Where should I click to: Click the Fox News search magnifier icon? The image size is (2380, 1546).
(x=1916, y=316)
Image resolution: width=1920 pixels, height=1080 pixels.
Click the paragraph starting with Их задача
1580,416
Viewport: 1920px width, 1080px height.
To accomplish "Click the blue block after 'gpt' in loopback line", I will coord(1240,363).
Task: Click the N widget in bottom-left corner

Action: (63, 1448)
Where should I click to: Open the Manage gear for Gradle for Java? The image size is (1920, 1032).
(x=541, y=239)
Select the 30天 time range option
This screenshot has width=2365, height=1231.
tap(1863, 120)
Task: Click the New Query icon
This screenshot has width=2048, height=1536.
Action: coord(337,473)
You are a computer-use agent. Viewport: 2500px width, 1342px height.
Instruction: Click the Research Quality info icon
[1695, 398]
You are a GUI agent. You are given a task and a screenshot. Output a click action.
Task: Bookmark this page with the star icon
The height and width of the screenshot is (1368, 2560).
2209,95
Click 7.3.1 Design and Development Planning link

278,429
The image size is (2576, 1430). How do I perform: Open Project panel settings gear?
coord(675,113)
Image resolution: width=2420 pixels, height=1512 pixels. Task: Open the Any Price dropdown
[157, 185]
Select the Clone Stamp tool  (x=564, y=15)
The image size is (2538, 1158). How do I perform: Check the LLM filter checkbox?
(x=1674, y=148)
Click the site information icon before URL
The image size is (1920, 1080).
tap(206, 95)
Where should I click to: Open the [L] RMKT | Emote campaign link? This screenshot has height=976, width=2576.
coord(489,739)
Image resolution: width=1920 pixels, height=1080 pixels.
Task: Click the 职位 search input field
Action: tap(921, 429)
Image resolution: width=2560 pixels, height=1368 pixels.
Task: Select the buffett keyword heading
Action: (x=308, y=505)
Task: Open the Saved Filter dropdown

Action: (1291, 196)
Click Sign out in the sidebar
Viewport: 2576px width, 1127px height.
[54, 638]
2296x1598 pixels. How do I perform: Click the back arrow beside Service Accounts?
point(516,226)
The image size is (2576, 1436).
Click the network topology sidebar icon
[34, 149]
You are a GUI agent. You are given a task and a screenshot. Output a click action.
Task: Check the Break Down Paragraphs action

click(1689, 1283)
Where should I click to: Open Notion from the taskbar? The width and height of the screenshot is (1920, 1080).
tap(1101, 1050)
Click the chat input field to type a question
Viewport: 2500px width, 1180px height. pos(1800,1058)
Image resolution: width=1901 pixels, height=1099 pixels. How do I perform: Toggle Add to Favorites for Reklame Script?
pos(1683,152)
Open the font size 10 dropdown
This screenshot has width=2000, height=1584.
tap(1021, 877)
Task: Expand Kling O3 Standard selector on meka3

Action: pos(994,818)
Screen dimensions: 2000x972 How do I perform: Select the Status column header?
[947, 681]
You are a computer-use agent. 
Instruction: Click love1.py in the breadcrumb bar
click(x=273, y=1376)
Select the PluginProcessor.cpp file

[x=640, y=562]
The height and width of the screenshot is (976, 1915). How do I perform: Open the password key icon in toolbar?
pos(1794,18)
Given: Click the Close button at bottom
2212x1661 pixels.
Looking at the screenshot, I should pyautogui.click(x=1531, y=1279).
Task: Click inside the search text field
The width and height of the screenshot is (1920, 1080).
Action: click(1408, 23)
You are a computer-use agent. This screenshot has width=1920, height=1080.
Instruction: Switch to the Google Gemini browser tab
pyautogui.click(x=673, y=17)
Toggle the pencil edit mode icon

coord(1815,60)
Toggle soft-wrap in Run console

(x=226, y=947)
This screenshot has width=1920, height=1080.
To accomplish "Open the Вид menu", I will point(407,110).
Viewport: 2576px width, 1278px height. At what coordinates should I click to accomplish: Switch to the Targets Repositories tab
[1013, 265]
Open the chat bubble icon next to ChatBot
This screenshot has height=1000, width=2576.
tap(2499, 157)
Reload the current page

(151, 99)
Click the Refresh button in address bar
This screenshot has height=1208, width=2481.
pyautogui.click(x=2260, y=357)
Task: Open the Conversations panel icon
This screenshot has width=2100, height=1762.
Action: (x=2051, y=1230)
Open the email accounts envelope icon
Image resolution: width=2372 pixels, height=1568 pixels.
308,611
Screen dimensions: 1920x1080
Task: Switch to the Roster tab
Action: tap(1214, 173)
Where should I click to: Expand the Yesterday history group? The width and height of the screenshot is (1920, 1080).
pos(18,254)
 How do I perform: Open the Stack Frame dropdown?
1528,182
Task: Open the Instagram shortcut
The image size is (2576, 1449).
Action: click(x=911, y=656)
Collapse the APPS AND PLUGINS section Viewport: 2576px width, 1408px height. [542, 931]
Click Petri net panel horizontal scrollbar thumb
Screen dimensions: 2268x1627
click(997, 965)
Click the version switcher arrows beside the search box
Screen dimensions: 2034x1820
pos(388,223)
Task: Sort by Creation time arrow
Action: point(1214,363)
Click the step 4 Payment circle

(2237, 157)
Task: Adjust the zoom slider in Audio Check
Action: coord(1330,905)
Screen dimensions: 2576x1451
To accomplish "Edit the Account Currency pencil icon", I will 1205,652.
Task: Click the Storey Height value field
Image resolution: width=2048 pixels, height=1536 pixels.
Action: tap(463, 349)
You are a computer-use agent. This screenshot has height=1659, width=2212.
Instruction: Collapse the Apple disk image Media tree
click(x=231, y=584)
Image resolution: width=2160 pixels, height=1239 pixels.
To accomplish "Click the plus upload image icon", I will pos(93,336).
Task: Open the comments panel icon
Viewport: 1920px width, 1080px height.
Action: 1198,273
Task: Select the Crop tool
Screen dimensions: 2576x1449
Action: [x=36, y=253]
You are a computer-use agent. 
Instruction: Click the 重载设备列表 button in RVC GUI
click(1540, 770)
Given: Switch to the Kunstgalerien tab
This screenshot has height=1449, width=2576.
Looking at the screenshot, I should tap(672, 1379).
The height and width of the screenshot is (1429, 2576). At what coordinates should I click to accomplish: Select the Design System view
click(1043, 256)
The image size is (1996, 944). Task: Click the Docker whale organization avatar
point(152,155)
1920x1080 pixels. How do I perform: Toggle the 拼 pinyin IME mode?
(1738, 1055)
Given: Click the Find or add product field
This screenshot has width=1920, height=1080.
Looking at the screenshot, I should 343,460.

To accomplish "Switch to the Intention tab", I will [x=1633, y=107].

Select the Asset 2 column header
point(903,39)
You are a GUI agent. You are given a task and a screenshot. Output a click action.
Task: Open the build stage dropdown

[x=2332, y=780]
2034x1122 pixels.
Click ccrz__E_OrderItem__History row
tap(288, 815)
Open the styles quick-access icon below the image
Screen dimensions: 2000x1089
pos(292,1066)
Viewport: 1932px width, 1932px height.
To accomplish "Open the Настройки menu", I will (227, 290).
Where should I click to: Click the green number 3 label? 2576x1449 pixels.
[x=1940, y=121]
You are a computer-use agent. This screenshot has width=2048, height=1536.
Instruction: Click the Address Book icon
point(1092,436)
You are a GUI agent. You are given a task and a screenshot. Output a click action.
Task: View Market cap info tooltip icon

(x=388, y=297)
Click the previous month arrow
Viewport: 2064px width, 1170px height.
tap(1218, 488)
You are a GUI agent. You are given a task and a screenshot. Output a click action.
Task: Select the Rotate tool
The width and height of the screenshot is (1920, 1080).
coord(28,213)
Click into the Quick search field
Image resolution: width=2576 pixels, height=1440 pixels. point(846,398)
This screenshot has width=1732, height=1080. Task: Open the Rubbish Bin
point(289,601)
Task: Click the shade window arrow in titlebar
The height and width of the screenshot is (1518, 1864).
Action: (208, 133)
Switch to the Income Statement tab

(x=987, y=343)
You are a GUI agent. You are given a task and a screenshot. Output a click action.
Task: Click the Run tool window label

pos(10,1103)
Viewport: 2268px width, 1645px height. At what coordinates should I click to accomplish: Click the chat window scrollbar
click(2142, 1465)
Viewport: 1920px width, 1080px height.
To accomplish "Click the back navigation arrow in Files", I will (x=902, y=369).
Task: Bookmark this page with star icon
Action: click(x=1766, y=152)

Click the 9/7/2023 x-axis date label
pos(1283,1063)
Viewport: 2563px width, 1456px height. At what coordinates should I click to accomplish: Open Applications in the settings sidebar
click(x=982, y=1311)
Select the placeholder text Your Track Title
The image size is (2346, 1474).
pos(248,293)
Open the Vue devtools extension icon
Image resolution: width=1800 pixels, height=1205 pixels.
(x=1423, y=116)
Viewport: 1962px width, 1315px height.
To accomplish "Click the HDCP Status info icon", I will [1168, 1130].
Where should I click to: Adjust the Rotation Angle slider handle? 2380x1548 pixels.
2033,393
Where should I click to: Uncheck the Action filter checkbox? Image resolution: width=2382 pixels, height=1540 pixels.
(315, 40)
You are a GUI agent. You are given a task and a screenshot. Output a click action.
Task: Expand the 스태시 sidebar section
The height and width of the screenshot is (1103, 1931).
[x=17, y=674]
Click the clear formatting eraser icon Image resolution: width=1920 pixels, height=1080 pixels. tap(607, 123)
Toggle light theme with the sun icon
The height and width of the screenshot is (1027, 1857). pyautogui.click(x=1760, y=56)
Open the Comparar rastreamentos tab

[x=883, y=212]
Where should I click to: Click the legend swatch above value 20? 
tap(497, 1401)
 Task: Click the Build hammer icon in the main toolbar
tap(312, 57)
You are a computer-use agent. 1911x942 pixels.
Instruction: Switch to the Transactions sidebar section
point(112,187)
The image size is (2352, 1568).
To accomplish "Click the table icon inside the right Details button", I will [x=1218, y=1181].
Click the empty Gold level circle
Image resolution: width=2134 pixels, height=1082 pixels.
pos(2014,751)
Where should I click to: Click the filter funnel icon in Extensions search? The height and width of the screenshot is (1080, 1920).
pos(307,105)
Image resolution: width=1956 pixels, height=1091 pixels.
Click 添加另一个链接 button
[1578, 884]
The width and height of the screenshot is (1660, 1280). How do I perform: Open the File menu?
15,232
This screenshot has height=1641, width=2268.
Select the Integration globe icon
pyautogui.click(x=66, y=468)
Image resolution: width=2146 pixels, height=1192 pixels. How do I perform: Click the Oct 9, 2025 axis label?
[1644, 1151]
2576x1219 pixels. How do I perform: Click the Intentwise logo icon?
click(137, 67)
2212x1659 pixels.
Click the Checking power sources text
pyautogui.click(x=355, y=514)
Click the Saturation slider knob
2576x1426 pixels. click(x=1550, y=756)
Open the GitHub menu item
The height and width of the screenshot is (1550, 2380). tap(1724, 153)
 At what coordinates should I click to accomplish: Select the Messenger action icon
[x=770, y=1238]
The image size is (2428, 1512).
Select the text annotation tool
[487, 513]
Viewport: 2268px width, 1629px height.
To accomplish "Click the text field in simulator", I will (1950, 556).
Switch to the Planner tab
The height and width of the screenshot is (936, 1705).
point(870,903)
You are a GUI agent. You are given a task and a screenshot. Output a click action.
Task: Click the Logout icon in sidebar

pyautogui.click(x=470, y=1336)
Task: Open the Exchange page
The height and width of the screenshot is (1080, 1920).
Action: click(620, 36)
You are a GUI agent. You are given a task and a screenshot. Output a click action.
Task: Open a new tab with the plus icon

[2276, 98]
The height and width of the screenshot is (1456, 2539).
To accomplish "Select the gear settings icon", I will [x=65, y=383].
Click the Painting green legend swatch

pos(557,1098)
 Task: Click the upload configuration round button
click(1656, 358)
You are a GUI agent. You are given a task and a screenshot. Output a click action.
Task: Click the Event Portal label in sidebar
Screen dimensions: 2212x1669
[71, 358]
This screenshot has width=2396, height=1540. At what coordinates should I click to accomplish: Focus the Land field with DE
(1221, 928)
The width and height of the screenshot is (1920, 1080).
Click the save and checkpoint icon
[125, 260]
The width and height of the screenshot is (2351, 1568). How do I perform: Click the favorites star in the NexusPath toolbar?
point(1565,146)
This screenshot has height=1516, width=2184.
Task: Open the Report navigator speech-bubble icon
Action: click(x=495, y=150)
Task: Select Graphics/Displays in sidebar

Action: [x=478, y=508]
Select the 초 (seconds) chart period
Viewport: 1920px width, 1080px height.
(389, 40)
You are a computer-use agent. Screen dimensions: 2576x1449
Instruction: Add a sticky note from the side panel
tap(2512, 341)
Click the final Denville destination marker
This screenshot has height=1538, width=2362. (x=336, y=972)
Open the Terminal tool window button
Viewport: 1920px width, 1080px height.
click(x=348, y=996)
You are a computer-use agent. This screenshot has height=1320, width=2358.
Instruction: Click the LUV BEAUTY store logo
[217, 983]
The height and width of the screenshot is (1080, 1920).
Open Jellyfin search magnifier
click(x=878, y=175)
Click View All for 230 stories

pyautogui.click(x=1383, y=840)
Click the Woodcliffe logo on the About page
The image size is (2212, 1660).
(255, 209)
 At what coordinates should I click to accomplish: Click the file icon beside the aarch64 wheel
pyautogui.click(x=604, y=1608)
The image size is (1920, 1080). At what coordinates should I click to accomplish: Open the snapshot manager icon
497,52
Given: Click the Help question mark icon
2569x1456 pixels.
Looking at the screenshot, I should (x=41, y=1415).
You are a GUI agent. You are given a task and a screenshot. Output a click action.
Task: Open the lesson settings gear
————
- **What to produce**
Go through the listing above, count the lines that contain "computer", and state that number alone.

- **Final answer**
9